Numa época remota eles traziam ouro em pó nas carapinhas que lavavam na pia batismal.
Santa Efigênia intercede pelos pretos.
Numa terra remota ainda há uma centena de galos que cantam ao amanhecer e
Santa Efigênia , da torre do sino, abençoa os pretos que sob as luzes amarelas caminham para o trabalho.
Fred, no buraco do teto, dorme o sono dos justos.
W
Levanta-te canto,
deita sol em minha pele.
Anda.
Ressuscita-me Lázaro,
com o diamante cravado em minha guelra .
(Enquanto isso, um urso polar caminha sobre a geleira).
V
Pela manhã, extasiada, Conceição viu do navio a beleza do mar:
- A vida é mesmo um milagre!
Para celebrá-la, fez um coque e estreou um colar.
X
Quando comecei a falar, aos dois anos e meio, eu dizia água e nomeava coisas como xícara e bidê.
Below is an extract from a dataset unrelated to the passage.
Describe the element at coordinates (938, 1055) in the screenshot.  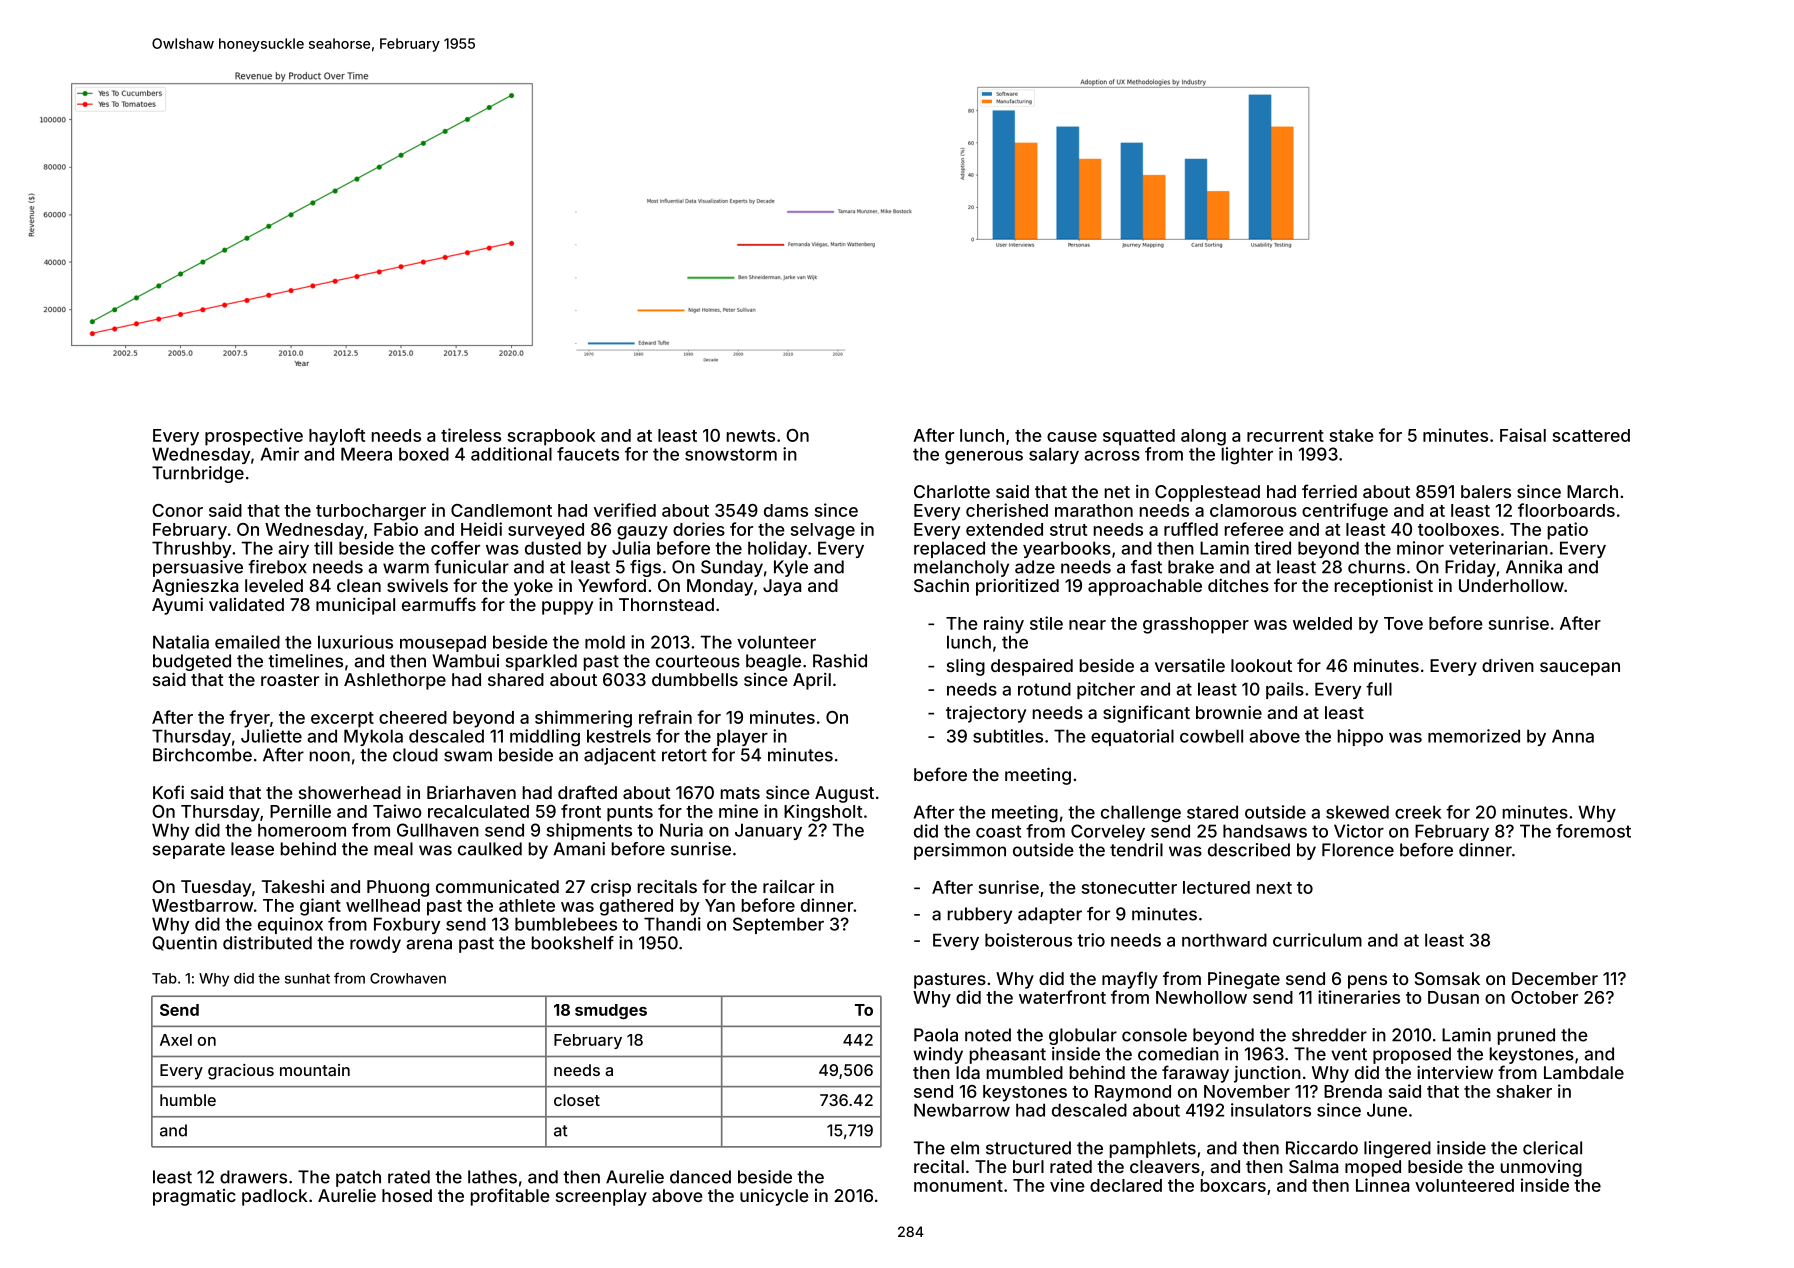
I see `windy` at that location.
Chamava vento de vento e assoviava como meu tio avô que já sabia escrever. Eu só falava e cantava e desenhava barcos e coloria e contava estrelas porque, como meu tio avô, já sabia escrever.
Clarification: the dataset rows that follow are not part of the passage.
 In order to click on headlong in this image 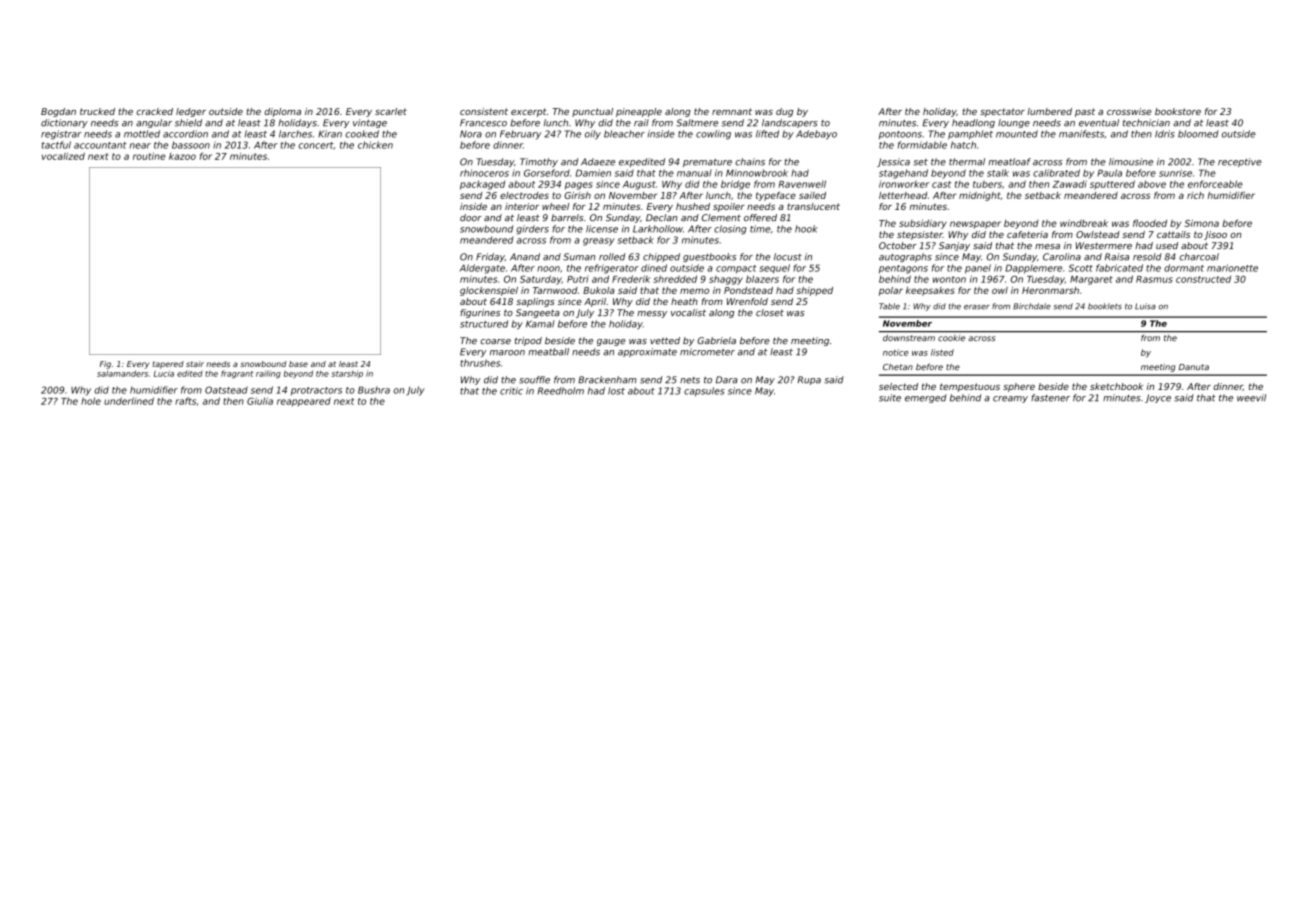, I will do `click(973, 123)`.
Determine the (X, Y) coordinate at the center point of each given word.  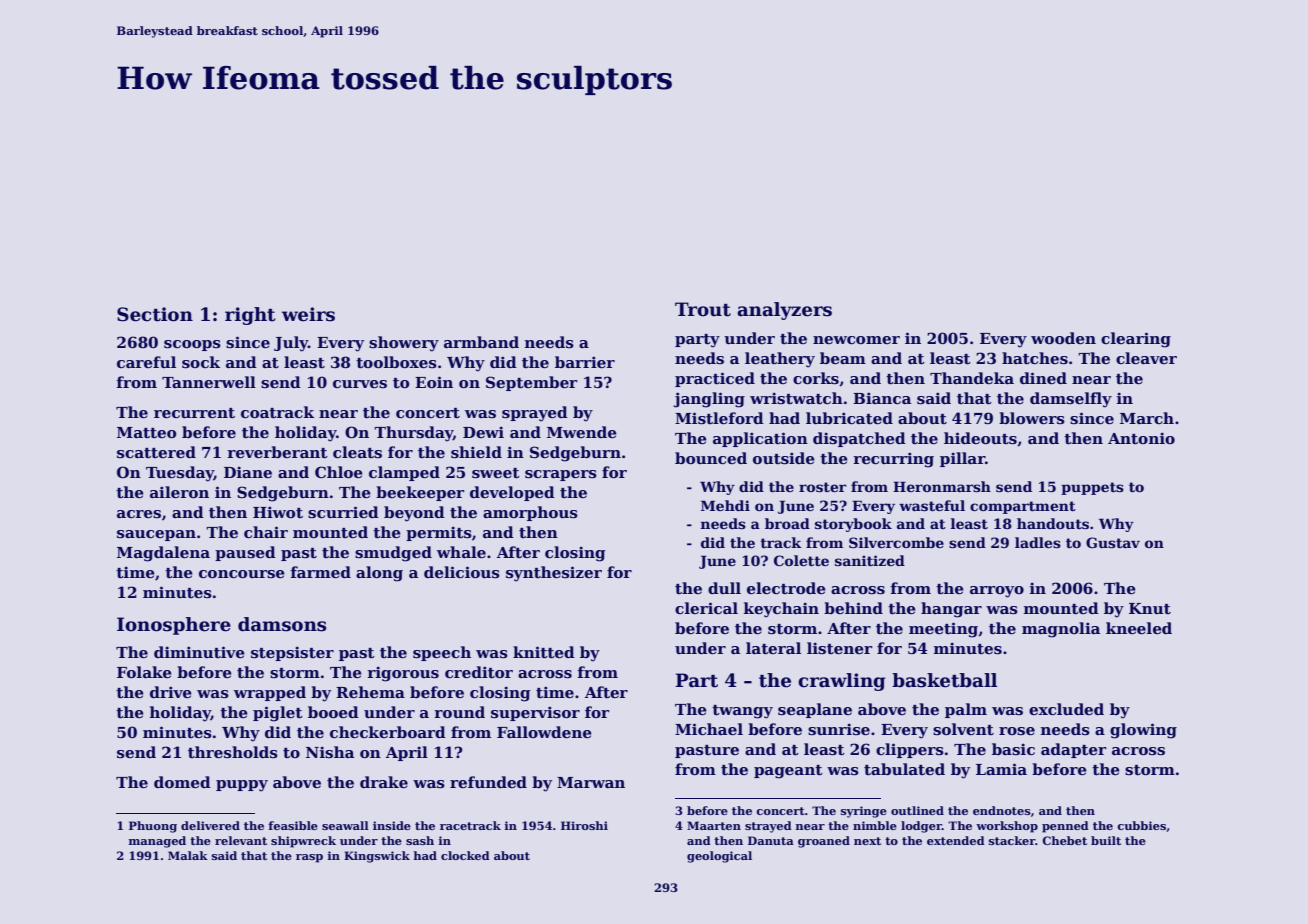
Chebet (1064, 840)
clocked (465, 855)
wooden (1063, 338)
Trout (703, 309)
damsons (282, 624)
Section (155, 314)
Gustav (1113, 542)
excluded (1066, 709)
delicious (462, 572)
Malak (188, 855)
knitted (544, 652)
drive (171, 692)
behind (853, 608)
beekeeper (420, 493)
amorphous (530, 513)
Agora, uma velha senhora, peço água e não me interessam mais palavras como xícara e bidê.
Nos intervalos, ainda assovio.
Z
Trezentos e cinqüenta e dois relógios e uma obsessão pelo ponteiro dos minutos.
Enquanto contava o tempo Gepeto tentava, desesperadamente, aprender a mentir.